Gaziantep’te savaş sonrası süreçte, kentin kültürel açıdan gelişmesi için aydın ve entelektüel insanlar çalışmalar yapmışlardır. Mustafa Kemal Atatürk her kentten öğrenciyi yurt içinde ve yurt dışında farklı eğitimlere göndermiştir. Devletin bir politikası olarak Anadolu’nun her yerinden öğrencilerin dışarıda eğitim alması sağlanmış, bugün Köy Enstitüleri aranmaktadır. Gaziantep’ten Robert Koleji gibi okullara gönderilen öğrenciler olmuştur. O öğrenciler orada çok iyi eğitim aldılar.
Köy Enstitülerindeki sanatsal, kültürel, tarım eğitimleri, el becerilerinin geliştirilmesi gibi çalışmaları okudukça, ‘keşke bugün de olsa” dedirmektedir. O süreç özellikle 1940’lı yıllardan itibaren Gaziantep’e de yansıdı. Yetişmiş insanlar sonuçta tüm topluma etki ediyor. Gaziantep’te de sosyal yaşam bu şekilde gelişti ve eski fotoğraflar bizlere bu anlamda çok şey anlatıyor.
Sizin eski yıllardan hatırladığınız etkinlikler nasıldı?

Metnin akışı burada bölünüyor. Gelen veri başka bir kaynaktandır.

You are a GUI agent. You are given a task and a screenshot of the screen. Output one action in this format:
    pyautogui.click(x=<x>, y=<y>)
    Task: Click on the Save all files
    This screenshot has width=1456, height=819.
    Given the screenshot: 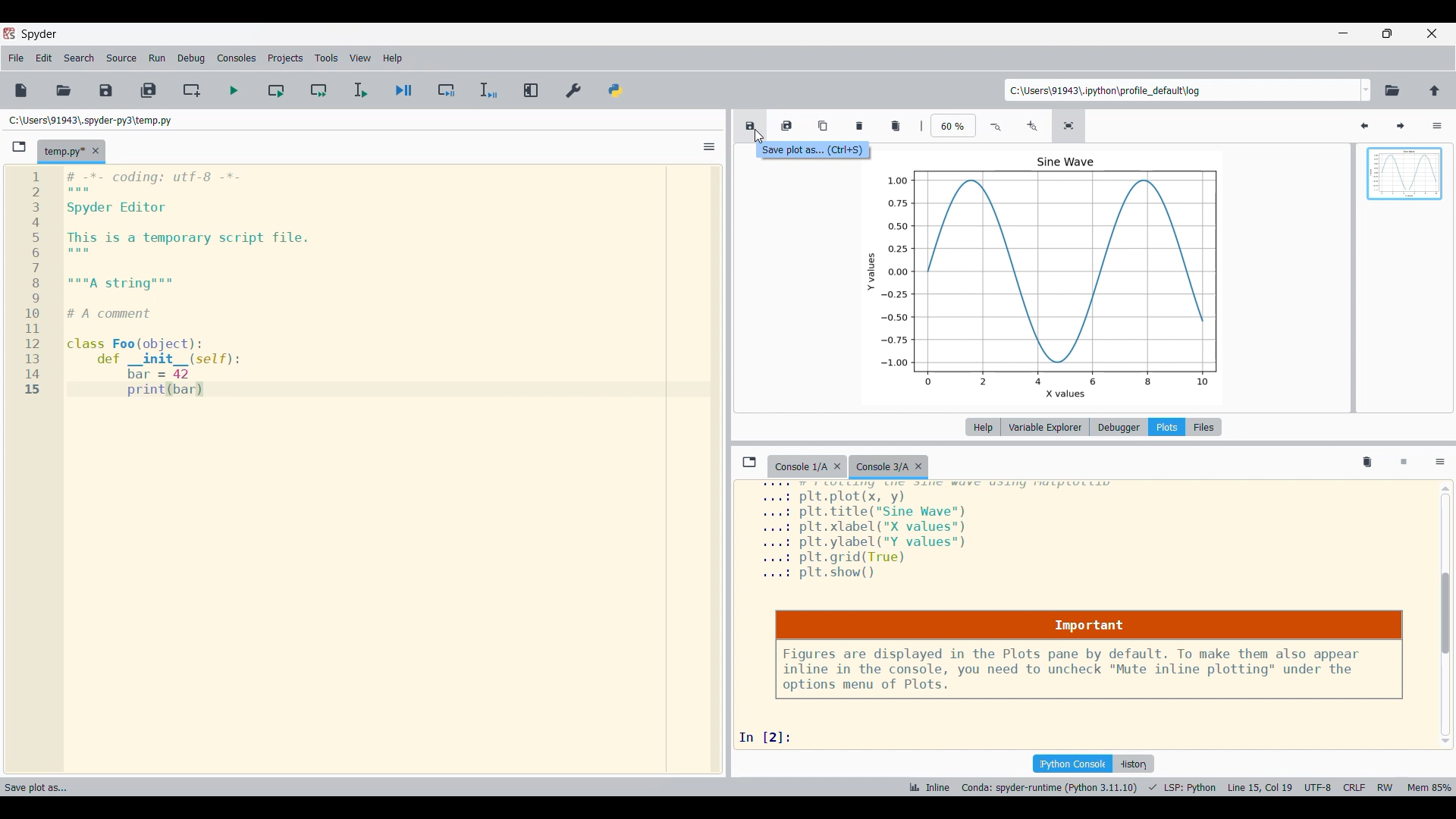 What is the action you would take?
    pyautogui.click(x=148, y=90)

Geçmiş yıllarda da çeşitli dernekler geliri öğrencilere ve ihtiyaç sahiplerine verilmek üzere balolar, geceler, konserler düzenliyorlardı. Çok özenle hazırlanan, herkesin özenle katıldığı gecelerdi bunlar.
Gaziantep Kulübünün başkanlığını yaptığım dönemde bunlara öykünerek balolar düzenledik. Kıyafet zorunluluğu koyduk. Eşlerimizle vals yapardık. Katılan herkes keyif aldı. Geçmiş dönemlerde de benzer etkinlikler yapılıyordu. Kentin buna ihtiyacı var. Dün olduğu gibi pek çok dernek de bu konuda çaba gösteriyor. İyilik var oldukça gelecek güzel olacak…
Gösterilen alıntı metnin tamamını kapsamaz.